Asian Broadcasting Network (M) Sdn Bhd
- Company type: Subsidiary
- Industry: Broadcasting, media
- Founded: 8 June 2013; 13 years ago
- Defunct: 2016
- Headquarters: Puchong, Selangor
- Area served: Malaysia
- Key people: Sreedhar Subramaniam (President & CEO) Tan Sri K.K. Eswaran
- Products: IPTV Internet TV
- Parent: ABN Media Group
- Website: abnxcess.com (inactive)

= ABNXcess =

Malaysian cable television company

Asian Broadcasting Network (M) Sdn Bhd, DBA ABNxcess, was the sole digital cable television operator in Malaysia, launched on 8 June 2013. The company offered cable television services via the cable network which had been in operation since 2012.

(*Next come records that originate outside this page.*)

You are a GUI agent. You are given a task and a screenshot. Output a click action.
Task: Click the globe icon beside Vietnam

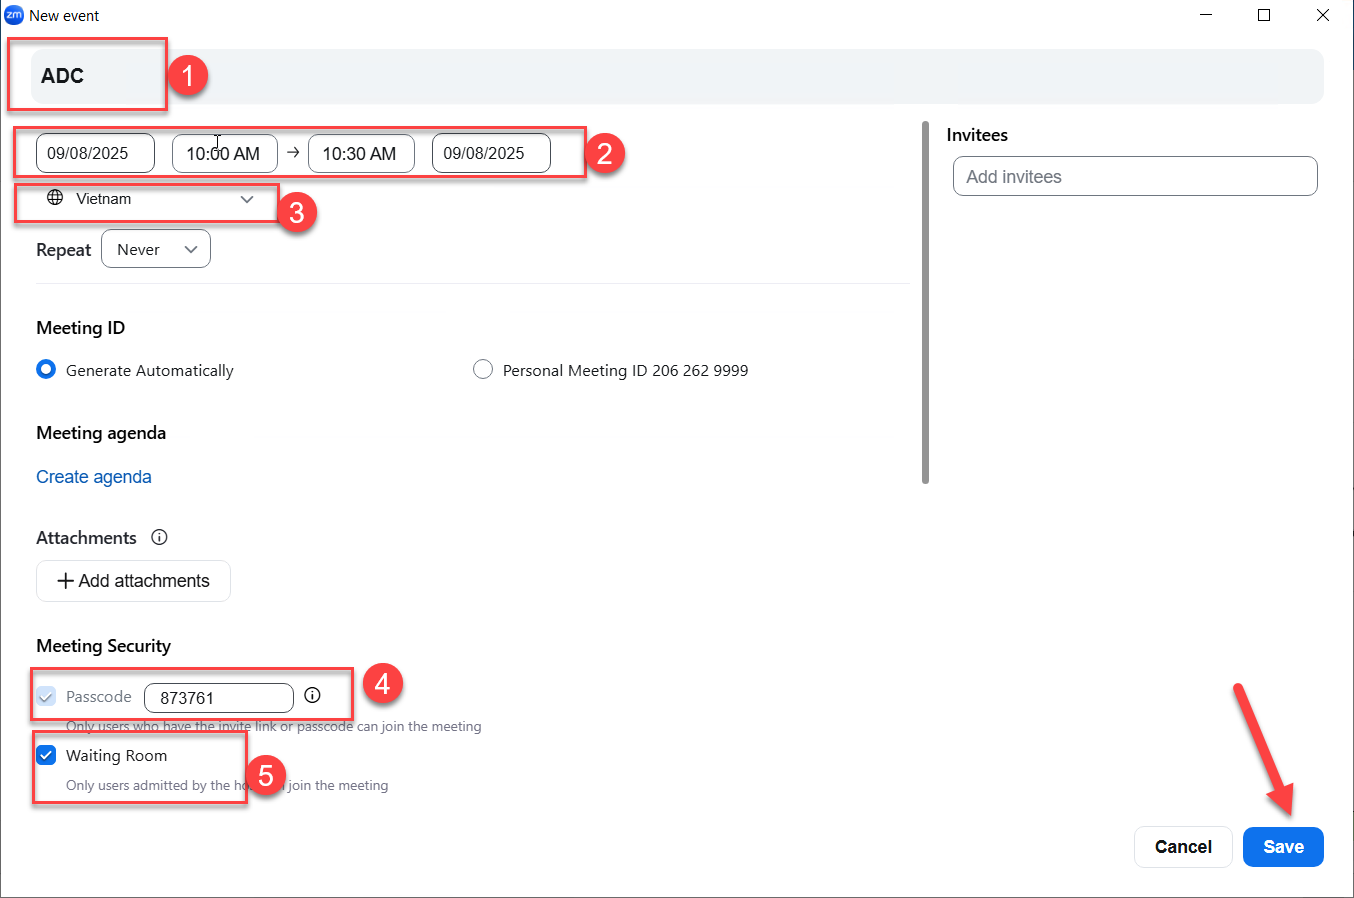click(55, 198)
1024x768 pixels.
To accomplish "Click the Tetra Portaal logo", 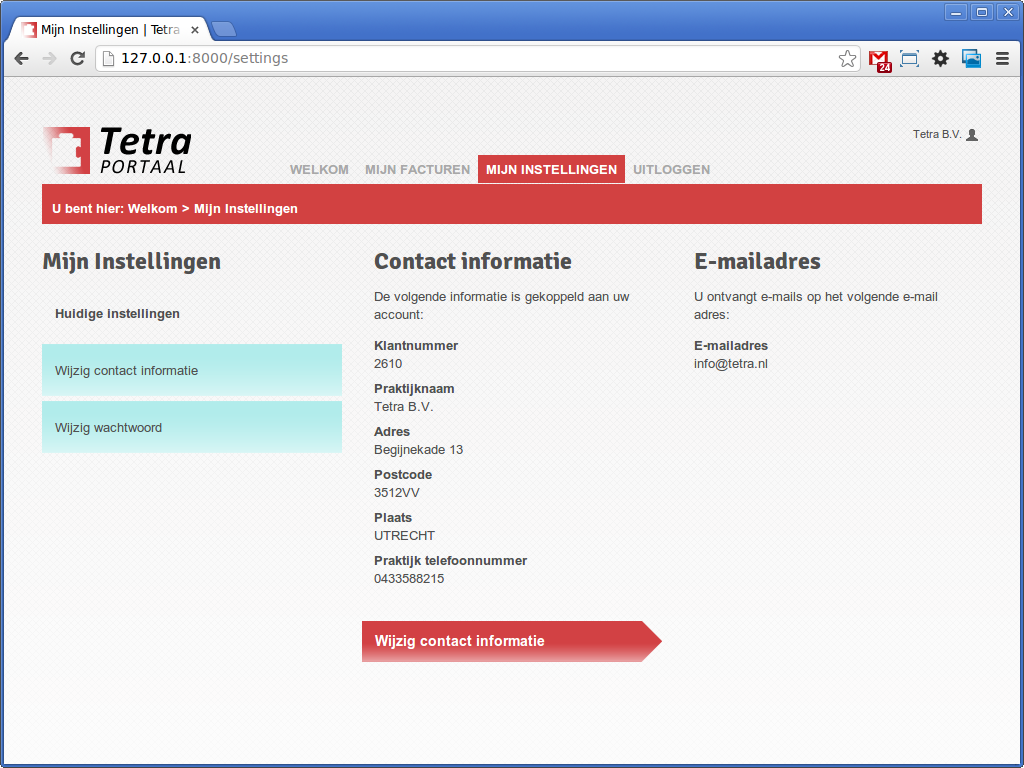I will point(117,151).
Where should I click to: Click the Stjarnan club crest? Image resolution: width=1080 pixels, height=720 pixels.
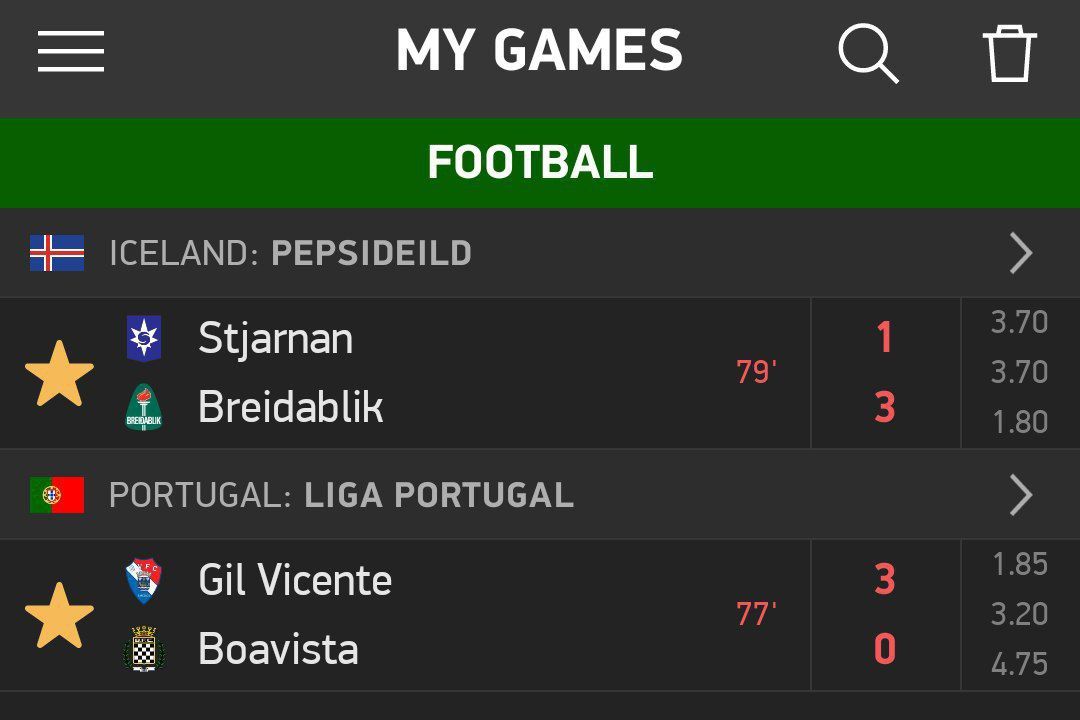coord(144,338)
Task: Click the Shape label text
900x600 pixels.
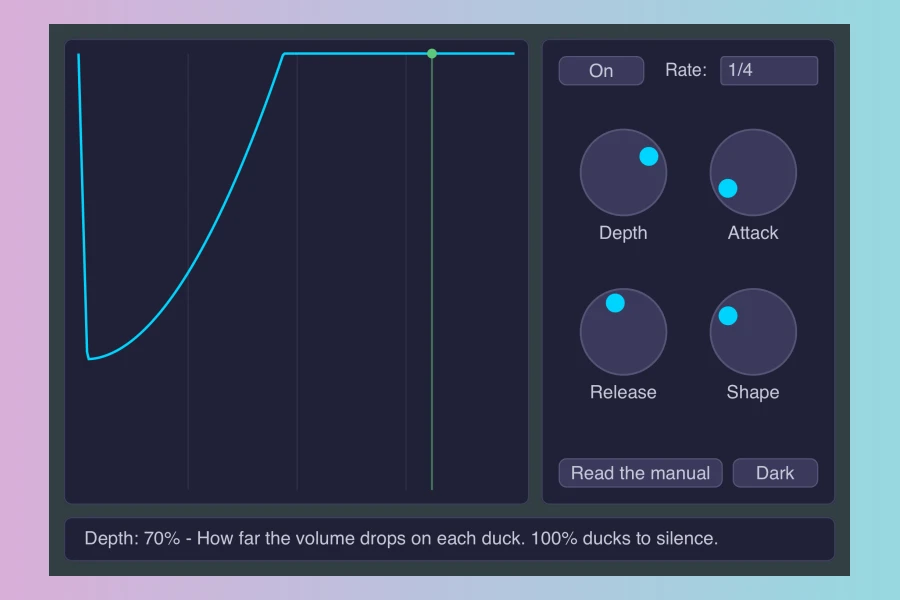Action: tap(753, 392)
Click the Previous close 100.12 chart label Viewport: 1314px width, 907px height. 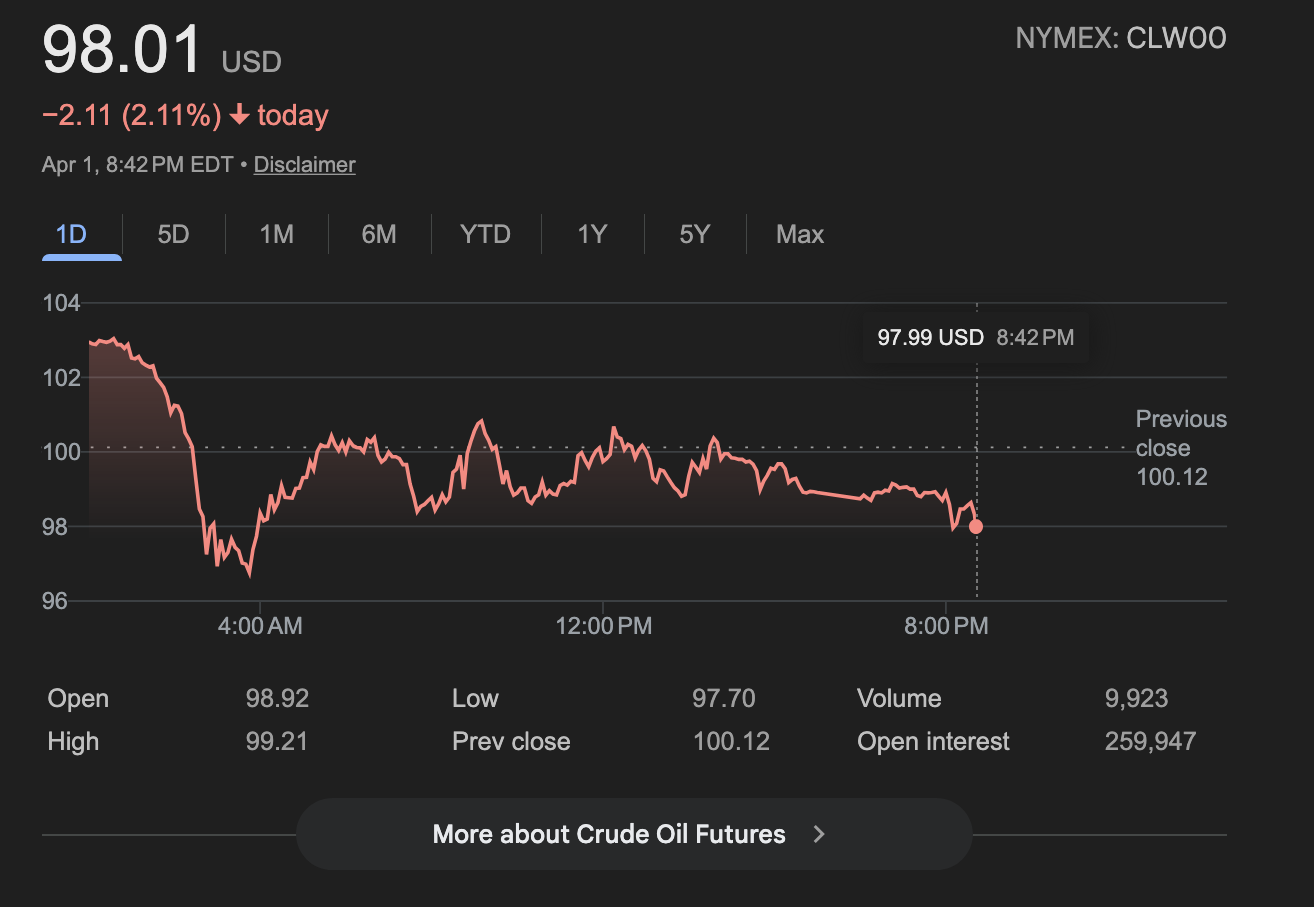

ABNxcess was owned and operated by Asian Broadcasting Network (M) Sdn Bhd, a wholly owned subsidiary of The ABN Media Group. It had operations at Pusat Perniagaan Suria Puchong located in Puchong, Selangor, Malaysia. In 2016, the company ceased its operations.

==Financial crisis==
For financial year 2013, ABNxcess's accumulated losses stood at RM36.2 million, including a loss of RM30.7 million for the year. As of 2015, the company had not filed its financial results for the last two years, and it had loan facilities totalling RM465 million.